Disisi lain, informasi dihimpun menyebutkan, Bonnie Triyana sebelumnya menggugat Tia di Mahkamah Partai, mempertanyakan keabsahan suara yang diperoleh. Dalam laporannya ke Bawaslu Provinsi Banten, Bonnie berhasil menunjukkan bahwa terdapat pelanggaran yang dilakukan oleh delapan PPK di Kabupaten Lebak dan Pandeglang yang terbukti mengubah hasil suara di sejumlah TPS, merugikan Bonnie.
Namun, meskipun delapan PPK dinyatakan bersalah, jumlah suara Bonnie tidak berubah, karena Bawaslu tidak memiliki kewenangan untuk mengubah hasil pemilu. Meskipun demikian, keputusan Mahkamah Partai mendukung Bonnie, memastikannya sebagai pengganti Tia Rahmania di DPR.

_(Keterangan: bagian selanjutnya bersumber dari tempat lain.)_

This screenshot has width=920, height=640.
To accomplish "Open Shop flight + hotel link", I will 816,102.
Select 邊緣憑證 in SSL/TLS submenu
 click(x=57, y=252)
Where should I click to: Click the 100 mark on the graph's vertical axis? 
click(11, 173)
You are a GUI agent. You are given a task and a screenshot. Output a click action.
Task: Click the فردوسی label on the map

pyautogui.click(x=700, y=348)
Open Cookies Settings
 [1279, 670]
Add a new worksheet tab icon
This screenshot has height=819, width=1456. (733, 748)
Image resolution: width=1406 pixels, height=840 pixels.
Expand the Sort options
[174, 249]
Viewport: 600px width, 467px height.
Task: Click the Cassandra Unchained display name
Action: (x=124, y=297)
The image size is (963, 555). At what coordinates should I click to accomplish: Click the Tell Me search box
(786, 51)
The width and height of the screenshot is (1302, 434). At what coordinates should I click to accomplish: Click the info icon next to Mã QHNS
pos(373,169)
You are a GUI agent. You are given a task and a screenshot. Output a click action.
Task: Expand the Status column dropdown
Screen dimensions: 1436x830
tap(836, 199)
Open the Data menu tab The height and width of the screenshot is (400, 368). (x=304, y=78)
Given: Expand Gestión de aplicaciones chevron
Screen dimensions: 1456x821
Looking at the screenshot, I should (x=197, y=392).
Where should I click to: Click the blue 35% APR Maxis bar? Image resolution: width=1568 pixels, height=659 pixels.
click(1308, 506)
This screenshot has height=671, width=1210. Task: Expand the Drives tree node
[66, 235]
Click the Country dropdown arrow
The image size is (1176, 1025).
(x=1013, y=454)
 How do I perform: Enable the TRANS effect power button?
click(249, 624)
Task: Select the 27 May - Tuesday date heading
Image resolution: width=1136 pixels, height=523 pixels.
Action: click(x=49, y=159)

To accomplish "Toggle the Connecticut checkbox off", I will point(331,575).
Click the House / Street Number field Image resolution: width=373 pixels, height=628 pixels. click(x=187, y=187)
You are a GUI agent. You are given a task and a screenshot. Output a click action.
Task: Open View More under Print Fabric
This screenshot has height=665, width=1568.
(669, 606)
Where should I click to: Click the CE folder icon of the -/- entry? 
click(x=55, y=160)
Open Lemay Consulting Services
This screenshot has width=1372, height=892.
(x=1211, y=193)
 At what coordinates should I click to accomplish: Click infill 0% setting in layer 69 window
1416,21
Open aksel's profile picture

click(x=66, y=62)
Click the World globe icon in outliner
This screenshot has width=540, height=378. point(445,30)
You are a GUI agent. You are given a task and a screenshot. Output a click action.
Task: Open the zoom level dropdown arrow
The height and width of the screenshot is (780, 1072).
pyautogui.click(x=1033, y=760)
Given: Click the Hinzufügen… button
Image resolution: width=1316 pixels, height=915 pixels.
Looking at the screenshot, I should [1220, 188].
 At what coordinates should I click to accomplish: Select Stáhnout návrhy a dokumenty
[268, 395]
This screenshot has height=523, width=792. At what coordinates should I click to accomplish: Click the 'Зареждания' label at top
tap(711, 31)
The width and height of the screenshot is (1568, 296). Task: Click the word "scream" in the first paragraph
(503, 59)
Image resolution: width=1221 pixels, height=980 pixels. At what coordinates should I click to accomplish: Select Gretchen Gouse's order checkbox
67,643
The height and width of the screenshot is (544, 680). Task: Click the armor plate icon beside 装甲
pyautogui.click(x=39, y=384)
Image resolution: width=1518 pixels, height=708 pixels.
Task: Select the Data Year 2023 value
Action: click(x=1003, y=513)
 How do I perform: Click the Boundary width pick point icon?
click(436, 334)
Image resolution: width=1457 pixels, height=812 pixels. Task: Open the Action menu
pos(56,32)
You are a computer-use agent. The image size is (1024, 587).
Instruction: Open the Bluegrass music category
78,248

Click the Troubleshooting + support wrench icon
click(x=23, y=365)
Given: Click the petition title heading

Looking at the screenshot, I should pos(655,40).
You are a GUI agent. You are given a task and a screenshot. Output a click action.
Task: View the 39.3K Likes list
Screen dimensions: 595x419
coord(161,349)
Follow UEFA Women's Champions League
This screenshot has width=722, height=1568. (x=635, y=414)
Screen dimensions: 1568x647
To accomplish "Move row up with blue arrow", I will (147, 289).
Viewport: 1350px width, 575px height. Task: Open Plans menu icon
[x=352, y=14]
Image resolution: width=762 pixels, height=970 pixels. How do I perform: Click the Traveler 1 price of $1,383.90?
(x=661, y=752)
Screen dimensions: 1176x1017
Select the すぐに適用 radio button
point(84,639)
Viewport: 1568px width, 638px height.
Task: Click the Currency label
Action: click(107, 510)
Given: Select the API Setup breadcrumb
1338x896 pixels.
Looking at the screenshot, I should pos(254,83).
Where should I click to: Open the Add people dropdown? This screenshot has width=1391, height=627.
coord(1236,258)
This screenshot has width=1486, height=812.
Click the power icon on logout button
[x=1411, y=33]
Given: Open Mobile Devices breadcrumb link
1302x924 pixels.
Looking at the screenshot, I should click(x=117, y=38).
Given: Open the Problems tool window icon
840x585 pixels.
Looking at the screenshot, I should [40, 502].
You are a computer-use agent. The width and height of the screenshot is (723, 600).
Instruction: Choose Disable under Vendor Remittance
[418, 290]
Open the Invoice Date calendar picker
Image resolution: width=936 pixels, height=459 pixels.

Dengan keputusan Mahkamah Partai yang mendukung Bonnie Triyana sebagai pengganti Tia Rahmania, situasi ini menunjukkan dinamika politik yang kompleks di PDIP. Insiden ini juga menyoroti pentingnya etika dan transparansi dalam proses pemilu, serta dampak besar yang bisa timbul dari tindakan yang diambil oleh para anggotanya. Seiring Bonnie melangkah ke DPR, publik menantikan kontribusinya dalam mewujudkan visi dan misi partai untuk kesejahteraan masyarakat Banten.